◆ What the exercise asks
Your answer is one number, how many lines in the entries include "Stool".

◆ Data
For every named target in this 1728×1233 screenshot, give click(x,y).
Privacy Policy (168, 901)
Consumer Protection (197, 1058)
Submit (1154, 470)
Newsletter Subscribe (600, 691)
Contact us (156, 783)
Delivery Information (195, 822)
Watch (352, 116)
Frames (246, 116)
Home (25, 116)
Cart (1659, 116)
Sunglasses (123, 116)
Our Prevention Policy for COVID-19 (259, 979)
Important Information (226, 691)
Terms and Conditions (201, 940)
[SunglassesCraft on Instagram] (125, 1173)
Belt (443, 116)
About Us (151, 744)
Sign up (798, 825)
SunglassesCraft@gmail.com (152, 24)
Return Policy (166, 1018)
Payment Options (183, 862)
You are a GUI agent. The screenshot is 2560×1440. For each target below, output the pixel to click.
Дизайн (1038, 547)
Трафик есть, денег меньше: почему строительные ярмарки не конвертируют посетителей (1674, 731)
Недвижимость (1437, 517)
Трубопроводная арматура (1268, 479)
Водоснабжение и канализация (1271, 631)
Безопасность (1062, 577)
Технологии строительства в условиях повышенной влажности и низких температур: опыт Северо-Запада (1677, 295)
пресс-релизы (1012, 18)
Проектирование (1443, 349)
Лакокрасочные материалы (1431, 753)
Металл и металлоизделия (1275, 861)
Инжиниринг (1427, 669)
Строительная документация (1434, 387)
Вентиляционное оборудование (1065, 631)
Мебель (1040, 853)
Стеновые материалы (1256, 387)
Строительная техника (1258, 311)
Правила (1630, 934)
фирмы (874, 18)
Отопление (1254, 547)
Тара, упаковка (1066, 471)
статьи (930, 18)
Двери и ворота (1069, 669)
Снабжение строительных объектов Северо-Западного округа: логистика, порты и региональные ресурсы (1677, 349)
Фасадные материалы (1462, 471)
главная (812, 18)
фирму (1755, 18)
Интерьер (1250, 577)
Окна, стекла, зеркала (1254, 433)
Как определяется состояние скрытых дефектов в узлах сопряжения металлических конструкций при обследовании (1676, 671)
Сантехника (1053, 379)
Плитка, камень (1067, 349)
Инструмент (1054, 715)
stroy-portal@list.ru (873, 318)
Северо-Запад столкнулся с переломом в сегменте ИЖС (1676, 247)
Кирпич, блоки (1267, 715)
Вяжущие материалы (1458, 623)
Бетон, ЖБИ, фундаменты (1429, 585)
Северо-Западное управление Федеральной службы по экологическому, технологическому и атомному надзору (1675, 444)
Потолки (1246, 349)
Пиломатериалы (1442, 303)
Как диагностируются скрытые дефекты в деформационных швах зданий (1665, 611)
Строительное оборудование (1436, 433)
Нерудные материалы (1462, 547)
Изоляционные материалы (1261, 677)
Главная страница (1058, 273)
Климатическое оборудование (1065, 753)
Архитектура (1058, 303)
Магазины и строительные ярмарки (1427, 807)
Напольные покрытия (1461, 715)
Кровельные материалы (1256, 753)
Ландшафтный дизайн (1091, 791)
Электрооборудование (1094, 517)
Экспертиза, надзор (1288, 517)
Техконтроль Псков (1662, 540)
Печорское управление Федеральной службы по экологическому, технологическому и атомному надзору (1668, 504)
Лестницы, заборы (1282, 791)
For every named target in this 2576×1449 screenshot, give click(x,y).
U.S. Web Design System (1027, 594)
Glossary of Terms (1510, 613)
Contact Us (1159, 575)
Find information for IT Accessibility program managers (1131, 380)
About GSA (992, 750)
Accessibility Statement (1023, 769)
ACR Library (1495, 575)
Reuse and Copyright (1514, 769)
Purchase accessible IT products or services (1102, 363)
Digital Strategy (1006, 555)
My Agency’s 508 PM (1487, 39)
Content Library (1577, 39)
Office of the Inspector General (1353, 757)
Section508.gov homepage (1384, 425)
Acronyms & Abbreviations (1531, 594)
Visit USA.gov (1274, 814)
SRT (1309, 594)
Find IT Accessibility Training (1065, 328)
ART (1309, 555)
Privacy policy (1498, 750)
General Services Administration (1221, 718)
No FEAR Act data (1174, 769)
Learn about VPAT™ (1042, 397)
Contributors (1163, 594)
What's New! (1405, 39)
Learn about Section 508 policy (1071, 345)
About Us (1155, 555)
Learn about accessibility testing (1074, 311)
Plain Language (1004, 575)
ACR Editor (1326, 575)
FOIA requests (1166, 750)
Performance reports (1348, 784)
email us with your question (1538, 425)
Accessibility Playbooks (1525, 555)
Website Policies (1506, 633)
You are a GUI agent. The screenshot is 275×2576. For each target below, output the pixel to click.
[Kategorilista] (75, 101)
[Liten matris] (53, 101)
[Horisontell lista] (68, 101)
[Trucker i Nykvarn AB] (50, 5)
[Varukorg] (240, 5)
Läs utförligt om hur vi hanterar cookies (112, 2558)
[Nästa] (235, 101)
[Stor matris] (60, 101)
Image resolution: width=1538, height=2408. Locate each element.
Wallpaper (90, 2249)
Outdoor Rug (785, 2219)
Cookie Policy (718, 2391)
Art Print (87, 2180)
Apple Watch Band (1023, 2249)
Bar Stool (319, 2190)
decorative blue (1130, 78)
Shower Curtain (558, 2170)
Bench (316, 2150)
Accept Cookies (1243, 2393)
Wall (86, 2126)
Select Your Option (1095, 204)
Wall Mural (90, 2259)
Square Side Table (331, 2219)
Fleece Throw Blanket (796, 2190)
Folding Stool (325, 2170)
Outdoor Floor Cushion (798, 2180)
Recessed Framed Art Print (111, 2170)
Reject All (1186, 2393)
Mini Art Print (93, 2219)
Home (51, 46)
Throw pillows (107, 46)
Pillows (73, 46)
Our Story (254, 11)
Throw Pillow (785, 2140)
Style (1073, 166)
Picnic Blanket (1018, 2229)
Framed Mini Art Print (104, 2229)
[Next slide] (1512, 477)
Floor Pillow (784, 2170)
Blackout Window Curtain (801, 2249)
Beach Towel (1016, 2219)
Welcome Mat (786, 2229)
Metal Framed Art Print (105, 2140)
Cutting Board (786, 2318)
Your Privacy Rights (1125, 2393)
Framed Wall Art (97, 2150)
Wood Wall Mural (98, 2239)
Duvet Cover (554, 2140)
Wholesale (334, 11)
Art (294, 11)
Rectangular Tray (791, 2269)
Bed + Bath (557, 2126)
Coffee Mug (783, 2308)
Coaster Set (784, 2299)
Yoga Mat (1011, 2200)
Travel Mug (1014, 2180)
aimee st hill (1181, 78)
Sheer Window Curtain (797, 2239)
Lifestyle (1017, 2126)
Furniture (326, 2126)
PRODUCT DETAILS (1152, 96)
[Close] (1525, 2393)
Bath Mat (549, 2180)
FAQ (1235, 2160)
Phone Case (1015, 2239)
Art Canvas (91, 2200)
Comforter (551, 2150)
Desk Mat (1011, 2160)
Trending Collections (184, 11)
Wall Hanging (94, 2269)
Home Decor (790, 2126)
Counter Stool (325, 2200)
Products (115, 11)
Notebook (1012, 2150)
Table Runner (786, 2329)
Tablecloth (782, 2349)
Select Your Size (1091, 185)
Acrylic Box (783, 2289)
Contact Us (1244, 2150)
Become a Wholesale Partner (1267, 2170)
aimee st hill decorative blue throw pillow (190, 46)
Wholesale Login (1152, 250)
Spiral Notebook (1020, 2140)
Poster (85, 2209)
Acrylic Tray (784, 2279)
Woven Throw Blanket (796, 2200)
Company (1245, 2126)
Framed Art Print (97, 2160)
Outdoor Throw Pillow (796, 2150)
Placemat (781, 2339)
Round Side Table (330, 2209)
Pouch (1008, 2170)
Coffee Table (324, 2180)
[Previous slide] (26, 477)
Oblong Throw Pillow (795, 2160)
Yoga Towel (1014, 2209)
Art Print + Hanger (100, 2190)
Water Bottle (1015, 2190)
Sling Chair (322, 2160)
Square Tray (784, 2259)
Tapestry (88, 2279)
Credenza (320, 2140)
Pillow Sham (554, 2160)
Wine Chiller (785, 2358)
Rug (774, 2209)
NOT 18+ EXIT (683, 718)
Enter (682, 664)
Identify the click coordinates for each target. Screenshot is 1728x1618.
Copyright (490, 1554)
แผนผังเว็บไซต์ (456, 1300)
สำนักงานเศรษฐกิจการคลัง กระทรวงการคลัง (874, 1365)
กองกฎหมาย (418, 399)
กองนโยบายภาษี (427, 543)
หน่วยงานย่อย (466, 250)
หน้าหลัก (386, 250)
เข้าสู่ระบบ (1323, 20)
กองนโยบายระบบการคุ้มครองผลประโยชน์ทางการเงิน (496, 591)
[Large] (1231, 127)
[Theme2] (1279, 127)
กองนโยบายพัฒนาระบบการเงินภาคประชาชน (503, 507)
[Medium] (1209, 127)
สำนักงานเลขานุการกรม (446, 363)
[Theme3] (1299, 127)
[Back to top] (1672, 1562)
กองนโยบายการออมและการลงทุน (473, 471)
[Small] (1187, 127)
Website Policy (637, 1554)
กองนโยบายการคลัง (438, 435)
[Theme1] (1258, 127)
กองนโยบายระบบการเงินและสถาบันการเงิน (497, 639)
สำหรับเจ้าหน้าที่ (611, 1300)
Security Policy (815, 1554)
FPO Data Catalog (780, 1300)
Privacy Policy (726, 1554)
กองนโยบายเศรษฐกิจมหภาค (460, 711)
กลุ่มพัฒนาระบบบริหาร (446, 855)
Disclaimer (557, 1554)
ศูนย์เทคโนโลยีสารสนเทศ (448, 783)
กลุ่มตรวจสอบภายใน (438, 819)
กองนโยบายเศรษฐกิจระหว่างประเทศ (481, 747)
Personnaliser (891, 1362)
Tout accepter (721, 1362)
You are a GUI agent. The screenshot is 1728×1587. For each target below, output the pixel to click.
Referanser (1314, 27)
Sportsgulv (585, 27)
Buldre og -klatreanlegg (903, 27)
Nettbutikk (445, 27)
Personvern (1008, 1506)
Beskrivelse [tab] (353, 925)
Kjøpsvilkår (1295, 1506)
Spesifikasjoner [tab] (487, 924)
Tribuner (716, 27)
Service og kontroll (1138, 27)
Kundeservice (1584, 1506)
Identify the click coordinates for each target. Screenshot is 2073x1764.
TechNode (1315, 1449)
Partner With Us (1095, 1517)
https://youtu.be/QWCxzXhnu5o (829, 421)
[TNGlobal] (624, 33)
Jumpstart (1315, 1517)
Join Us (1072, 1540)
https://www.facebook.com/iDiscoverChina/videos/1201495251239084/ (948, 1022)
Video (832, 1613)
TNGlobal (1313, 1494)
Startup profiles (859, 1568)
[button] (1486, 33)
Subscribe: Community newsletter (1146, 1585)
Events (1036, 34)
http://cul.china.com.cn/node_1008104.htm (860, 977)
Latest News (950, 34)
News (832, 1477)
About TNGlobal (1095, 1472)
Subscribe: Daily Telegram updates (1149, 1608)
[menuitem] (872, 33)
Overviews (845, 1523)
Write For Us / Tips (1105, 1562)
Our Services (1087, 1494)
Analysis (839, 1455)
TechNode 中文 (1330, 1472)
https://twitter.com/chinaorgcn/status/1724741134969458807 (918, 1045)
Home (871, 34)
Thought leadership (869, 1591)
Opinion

◆ Written solution
3